### PROVIDED ENTRIES
________________________

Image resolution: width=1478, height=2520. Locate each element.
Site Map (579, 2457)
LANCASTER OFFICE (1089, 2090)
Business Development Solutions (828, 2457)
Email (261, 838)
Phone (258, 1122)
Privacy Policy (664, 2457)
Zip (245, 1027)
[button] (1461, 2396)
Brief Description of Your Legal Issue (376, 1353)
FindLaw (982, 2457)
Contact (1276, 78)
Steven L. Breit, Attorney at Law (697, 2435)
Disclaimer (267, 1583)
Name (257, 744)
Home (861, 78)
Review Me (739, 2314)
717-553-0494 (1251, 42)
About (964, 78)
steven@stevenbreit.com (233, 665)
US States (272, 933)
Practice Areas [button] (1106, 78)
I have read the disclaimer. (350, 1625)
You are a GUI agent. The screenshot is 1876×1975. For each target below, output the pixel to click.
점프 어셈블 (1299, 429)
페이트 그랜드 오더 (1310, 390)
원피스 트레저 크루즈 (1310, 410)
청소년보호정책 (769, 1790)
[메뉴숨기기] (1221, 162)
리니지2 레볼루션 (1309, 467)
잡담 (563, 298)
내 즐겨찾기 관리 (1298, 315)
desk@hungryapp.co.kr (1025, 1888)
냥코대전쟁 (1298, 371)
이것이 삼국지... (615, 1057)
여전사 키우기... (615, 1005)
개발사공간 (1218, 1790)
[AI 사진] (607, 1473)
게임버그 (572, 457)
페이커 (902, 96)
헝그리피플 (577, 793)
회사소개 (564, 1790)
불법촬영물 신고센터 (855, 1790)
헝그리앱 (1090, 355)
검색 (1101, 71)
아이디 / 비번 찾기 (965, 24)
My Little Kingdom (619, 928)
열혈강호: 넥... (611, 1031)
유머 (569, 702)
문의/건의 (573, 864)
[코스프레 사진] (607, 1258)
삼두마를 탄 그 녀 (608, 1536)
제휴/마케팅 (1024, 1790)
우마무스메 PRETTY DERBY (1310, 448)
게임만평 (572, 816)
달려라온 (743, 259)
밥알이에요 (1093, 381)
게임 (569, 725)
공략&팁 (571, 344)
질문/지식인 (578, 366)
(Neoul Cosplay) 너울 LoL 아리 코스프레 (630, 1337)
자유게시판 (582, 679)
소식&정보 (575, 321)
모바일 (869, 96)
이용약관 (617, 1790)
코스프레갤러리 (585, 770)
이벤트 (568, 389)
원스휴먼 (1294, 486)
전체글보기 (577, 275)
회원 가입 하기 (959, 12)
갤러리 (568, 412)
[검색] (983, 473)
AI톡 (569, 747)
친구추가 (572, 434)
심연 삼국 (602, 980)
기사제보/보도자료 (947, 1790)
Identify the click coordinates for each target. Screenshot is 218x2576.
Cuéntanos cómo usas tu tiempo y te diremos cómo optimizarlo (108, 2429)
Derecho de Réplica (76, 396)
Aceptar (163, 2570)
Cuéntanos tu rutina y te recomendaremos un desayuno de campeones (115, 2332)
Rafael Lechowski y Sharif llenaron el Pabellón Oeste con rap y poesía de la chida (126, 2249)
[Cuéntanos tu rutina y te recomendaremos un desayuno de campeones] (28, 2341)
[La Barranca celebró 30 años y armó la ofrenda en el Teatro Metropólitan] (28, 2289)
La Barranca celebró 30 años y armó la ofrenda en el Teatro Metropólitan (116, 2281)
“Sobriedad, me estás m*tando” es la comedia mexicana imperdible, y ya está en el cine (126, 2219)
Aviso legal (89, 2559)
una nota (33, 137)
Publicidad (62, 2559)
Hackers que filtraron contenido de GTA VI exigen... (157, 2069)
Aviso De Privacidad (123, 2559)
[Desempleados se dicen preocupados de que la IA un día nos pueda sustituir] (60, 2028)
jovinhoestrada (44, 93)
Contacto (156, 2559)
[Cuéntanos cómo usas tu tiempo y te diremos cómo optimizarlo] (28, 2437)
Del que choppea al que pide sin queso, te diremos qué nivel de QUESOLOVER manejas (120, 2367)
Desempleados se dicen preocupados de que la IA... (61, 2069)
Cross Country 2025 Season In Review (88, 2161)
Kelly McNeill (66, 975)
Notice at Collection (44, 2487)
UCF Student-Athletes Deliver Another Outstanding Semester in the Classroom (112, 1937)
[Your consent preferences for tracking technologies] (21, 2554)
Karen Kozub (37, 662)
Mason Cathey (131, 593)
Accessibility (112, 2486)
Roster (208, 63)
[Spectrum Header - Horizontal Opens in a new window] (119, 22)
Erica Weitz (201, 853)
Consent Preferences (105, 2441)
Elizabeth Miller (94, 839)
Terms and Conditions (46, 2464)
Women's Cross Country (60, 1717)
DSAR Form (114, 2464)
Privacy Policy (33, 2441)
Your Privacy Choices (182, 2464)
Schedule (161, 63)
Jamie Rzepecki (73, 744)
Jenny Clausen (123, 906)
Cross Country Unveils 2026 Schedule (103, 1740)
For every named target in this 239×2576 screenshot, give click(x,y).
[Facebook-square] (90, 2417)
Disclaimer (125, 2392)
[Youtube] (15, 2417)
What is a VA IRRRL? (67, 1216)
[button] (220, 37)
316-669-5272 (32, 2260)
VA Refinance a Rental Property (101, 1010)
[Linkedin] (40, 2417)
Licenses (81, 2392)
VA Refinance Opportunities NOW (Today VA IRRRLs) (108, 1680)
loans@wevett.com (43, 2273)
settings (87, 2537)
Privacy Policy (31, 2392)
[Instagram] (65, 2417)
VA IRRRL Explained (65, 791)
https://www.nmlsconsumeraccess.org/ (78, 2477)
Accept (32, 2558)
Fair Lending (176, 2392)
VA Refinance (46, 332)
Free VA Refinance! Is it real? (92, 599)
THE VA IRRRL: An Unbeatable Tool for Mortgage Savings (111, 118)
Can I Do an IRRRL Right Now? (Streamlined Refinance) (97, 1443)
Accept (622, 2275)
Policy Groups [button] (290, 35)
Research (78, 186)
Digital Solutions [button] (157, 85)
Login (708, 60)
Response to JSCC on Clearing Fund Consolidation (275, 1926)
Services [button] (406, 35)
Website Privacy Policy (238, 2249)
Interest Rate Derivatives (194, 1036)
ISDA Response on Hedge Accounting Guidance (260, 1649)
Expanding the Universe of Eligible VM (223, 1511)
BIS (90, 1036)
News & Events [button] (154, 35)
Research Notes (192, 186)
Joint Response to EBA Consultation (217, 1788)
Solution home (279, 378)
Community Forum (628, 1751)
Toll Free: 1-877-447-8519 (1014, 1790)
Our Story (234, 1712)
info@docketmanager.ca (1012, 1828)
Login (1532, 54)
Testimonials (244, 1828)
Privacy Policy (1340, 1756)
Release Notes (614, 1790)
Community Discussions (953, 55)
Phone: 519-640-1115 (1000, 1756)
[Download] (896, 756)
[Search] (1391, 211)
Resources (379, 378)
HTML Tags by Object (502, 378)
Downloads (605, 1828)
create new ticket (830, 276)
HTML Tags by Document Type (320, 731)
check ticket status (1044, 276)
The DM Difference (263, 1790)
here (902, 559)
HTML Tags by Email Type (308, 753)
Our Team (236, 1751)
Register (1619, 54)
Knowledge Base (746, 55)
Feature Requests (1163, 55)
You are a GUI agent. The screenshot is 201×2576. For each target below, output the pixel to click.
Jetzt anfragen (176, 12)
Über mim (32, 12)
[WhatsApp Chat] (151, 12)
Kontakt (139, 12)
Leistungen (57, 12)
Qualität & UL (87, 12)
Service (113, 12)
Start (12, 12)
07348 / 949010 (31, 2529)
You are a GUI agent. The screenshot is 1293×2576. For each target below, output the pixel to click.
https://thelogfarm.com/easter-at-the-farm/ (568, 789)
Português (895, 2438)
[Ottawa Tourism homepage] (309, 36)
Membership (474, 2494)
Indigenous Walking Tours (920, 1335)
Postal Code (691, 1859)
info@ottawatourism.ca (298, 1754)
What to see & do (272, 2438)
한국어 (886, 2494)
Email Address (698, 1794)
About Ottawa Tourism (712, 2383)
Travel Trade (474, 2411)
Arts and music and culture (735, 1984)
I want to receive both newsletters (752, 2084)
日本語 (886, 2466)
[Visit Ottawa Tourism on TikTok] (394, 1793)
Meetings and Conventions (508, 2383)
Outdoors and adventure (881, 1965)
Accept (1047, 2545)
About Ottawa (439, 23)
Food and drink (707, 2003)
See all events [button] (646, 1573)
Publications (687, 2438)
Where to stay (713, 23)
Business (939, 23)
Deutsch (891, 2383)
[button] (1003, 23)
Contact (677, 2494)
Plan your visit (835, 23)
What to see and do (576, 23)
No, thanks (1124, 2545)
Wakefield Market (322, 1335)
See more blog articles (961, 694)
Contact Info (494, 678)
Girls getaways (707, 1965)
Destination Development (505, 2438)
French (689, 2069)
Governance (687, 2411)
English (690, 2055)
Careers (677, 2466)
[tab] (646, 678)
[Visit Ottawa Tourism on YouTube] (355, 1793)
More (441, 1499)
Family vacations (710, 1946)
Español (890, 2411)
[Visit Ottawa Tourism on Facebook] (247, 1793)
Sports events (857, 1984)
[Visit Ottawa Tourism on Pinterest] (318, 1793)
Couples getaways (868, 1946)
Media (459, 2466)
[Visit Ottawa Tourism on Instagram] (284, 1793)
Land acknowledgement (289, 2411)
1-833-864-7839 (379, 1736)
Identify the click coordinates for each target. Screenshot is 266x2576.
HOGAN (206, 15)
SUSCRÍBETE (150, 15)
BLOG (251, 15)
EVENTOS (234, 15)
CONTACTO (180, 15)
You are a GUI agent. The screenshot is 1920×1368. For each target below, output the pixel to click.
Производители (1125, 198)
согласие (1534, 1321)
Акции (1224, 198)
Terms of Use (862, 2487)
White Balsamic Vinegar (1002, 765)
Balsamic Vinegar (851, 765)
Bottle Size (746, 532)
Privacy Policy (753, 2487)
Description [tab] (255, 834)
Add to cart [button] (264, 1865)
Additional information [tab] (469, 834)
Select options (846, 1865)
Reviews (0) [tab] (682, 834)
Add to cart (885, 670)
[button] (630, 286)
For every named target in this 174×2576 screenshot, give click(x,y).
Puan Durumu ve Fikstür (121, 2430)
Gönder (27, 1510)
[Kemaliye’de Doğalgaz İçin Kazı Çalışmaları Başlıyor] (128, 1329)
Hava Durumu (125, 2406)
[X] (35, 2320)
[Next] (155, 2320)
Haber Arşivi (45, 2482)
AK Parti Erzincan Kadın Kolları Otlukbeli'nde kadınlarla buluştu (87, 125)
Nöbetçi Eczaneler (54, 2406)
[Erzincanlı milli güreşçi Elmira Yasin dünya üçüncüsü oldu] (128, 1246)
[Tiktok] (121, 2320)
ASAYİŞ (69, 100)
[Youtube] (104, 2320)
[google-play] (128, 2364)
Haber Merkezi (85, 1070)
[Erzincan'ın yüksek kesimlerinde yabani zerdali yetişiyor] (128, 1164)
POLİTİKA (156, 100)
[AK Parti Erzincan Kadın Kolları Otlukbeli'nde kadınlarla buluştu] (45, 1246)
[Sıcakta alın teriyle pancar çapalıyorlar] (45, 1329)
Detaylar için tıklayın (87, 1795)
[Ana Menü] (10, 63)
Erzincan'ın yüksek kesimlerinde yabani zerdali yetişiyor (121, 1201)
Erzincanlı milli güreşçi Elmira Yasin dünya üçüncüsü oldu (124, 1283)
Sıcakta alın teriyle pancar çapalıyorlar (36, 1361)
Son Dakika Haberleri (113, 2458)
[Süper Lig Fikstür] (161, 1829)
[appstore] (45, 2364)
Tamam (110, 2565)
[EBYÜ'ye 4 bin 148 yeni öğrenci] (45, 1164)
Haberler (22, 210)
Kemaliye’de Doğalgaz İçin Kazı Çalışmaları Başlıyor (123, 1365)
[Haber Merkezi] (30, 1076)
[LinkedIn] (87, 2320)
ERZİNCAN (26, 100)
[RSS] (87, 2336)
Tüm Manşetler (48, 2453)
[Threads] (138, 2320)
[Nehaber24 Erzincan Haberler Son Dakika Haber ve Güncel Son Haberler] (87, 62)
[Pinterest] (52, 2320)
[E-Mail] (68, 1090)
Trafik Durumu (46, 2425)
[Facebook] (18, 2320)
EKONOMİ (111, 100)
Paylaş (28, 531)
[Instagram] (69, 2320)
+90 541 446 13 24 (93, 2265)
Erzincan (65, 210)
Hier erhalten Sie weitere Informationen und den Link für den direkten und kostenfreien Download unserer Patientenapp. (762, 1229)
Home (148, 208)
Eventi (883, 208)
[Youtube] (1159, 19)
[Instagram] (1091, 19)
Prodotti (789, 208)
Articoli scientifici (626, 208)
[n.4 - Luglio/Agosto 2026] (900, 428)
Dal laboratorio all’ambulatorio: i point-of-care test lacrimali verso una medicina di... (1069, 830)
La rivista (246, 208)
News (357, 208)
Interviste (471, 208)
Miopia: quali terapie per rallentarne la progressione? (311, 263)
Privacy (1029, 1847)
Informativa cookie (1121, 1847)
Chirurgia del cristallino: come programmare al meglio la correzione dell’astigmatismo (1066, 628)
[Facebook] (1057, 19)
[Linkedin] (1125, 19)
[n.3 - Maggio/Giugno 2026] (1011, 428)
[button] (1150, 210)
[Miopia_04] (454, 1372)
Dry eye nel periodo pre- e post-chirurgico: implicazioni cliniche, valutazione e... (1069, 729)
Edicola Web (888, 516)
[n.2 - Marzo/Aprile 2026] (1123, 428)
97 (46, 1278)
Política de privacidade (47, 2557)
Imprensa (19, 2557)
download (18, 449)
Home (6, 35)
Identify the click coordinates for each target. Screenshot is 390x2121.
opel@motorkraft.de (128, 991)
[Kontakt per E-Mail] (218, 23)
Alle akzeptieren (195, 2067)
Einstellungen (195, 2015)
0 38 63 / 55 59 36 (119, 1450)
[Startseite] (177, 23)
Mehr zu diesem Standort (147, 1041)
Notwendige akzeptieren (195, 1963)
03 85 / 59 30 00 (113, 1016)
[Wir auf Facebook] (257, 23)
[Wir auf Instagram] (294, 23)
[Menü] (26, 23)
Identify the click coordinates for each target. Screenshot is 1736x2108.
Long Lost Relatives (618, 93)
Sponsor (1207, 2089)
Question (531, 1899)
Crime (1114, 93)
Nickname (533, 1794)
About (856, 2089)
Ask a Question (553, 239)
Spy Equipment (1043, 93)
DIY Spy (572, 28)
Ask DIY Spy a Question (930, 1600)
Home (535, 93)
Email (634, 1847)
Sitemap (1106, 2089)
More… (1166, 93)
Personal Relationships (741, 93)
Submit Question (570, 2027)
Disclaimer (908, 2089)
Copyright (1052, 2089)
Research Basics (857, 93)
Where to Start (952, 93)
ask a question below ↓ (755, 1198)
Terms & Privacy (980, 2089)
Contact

________________________

### TASK PROMPT
Beginning with the line containing "Accept (622, 2275)" in the material above, copy every line exactly until you have copied the line containing "Our Story (234, 1712)".

### OUTPUT BELOW
Accept (622, 2275)
Policy Groups [button] (290, 35)
Research (78, 186)
Digital Solutions [button] (157, 85)
Login (708, 60)
Response to JSCC on Clearing Fund Consolidation (275, 1926)
Services [button] (406, 35)
Website Privacy Policy (238, 2249)
Interest Rate Derivatives (194, 1036)
ISDA Response on Hedge Accounting Guidance (260, 1649)
Expanding the Universe of Eligible VM (223, 1511)
BIS (90, 1036)
News & Events [button] (154, 35)
Research Notes (192, 186)
Joint Response to EBA Consultation (217, 1788)
Solution home (279, 378)
Community Forum (628, 1751)
Toll Free: 1-877-447-8519 (1014, 1790)
Our Story (234, 1712)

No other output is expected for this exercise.